##### FRAGMENTO DEL DOCUMENTO

No es aquí, pues, donde hay que buscar soluciones a los problemas económicos; el comunismo no es un estado natural sino entre organismos colectivos muy inferiores, y no puede aplicarse a tan alta forma de la vida como la sociedad humana. La posesión individual no es sólo para el hombre el estado natural, lo es también para los animales. La fuente de este instinto se halla en la precisión de satisfacer las necesidades materiales. Todos los animales se alimentan; muchos necesitan un abrigo natural o artificial. El animal considera propiedad suya su alimento, su nido o el techo que él mismo se ha procurado o se ha apropiado. Siente que estas cosas son suyas, y de nadie más; no permite, sin resistencia, que otro ser se las lleve. Un modo de vivir que hace necesaria la previsión y el cuidado del porvenir, conduce a la amplitud del sentimiento de la propiedad y al desarrollo del instinto de adquirir una posesión propia. Un ave de rapiña, que no vive más que de carne fresca, no toma como propiedad, en la masa total de cuanto existe, sino lo que necesita para una sola comida. Por el contrario, un roedor que vive donde durante el invierno nada crece, quita al abundante granero de la Naturaleza mucho más de lo que necesita para satisfacer sus necesidades inmediatas; por regla general, toma mucho más de lo que luego puede consumir, disminuyendo con esto, sin necesidad, las provisiones alimenticias de los demás y convirtiéndose en un capitalista y un egoísta poco escrupuloso. Asi es como las ardillas, las marmotas, los ratones de campo, etc., amontonan para el invierno cantidades considerables de frutos y granos de todas clases que, lo más a menudo no han consumido al llegar la primavera, cuando de nuevo pueden satisfacer sus necesidades en los campos y en los bosques. No es sólo que creen una propiedad individual, o adquieran una fortuna, es que son hasta ricos, en el sentido de que poseen más de lo que necesitan. El hombre pertenece a la categoría de animales para quienes la previsión es un deber. La adquisición de una propiedad individual, el crecimiento de ésta más allá de las necesidades del momento y su defensa contra las intentonas de los ladrones, son para él actos vitales, instintos que se derivan del instinto fundamental de la conservación personal; no pueden extirparse, y estallarán con irresistible fuerza contra una legislación que quisiera suprimirlos.

##########
##### EXTRACTOS DE DATOS

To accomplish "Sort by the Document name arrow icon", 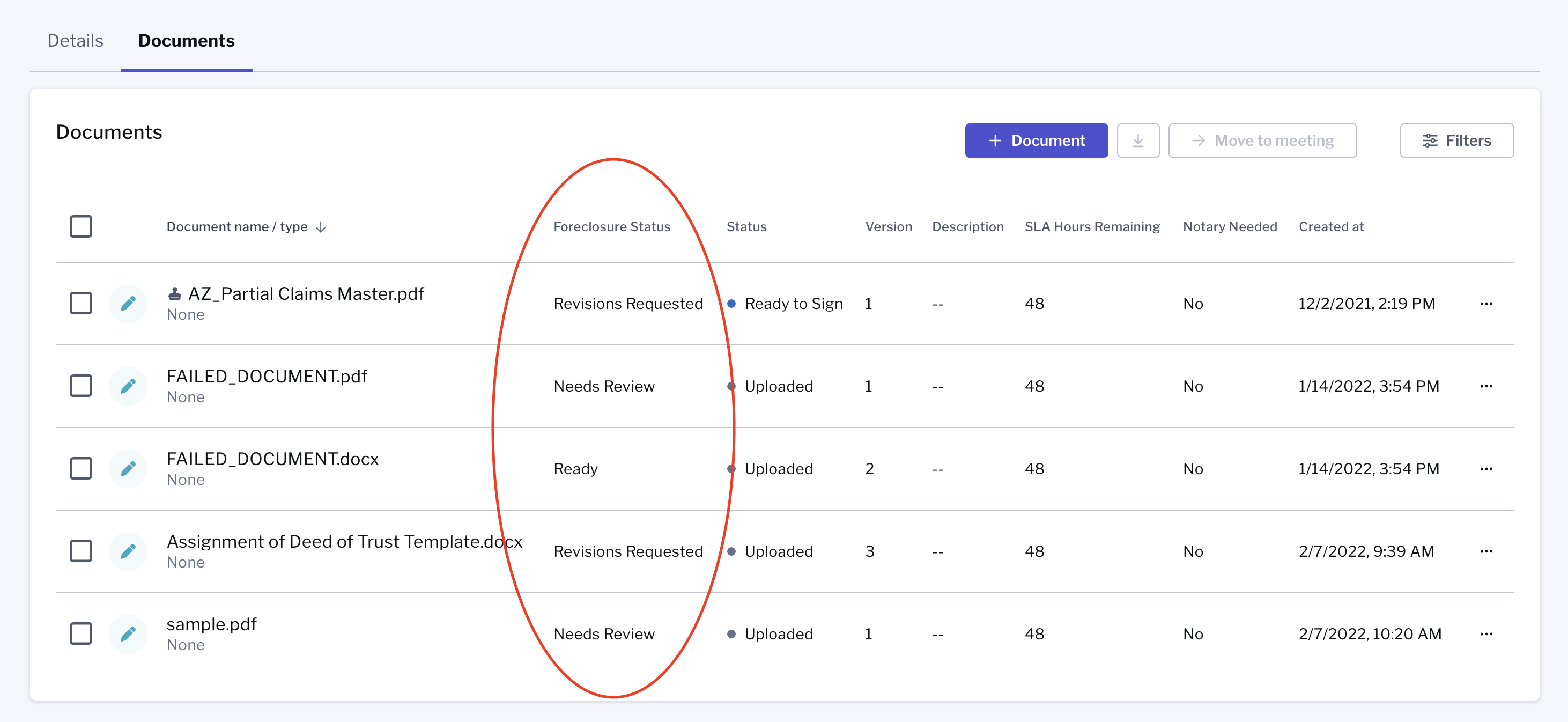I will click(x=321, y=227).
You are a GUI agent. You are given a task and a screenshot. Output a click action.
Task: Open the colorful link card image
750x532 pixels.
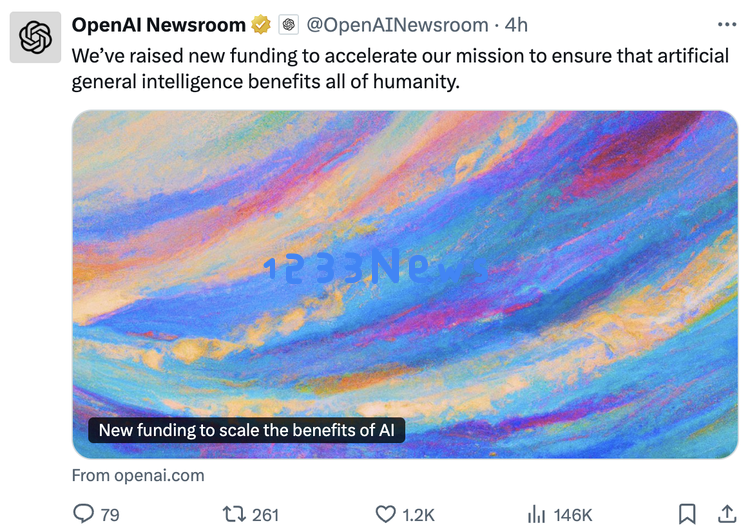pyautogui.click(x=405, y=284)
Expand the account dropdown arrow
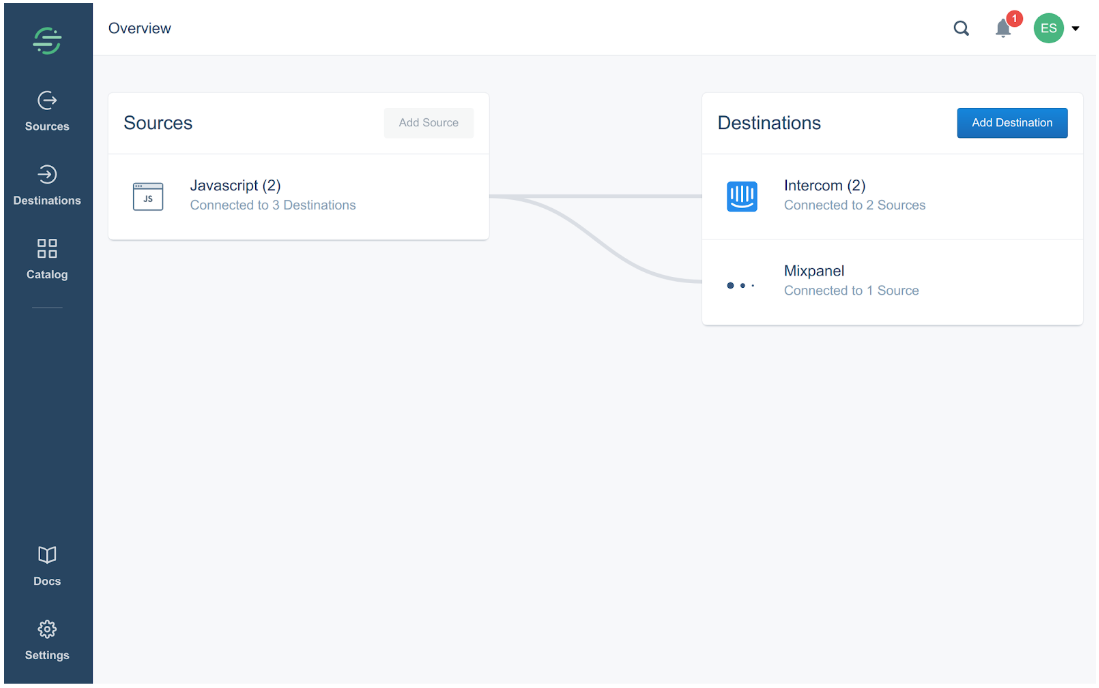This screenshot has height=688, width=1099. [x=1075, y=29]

##########

QUÉ HACER → ¿Qué animales nombra el fragmento sobre la propiedad como ejemplos de los que amontonan frutos y granos para el invierno?

SOLUCIÓN → Las ardillas, las marmotas y los ratones de campo.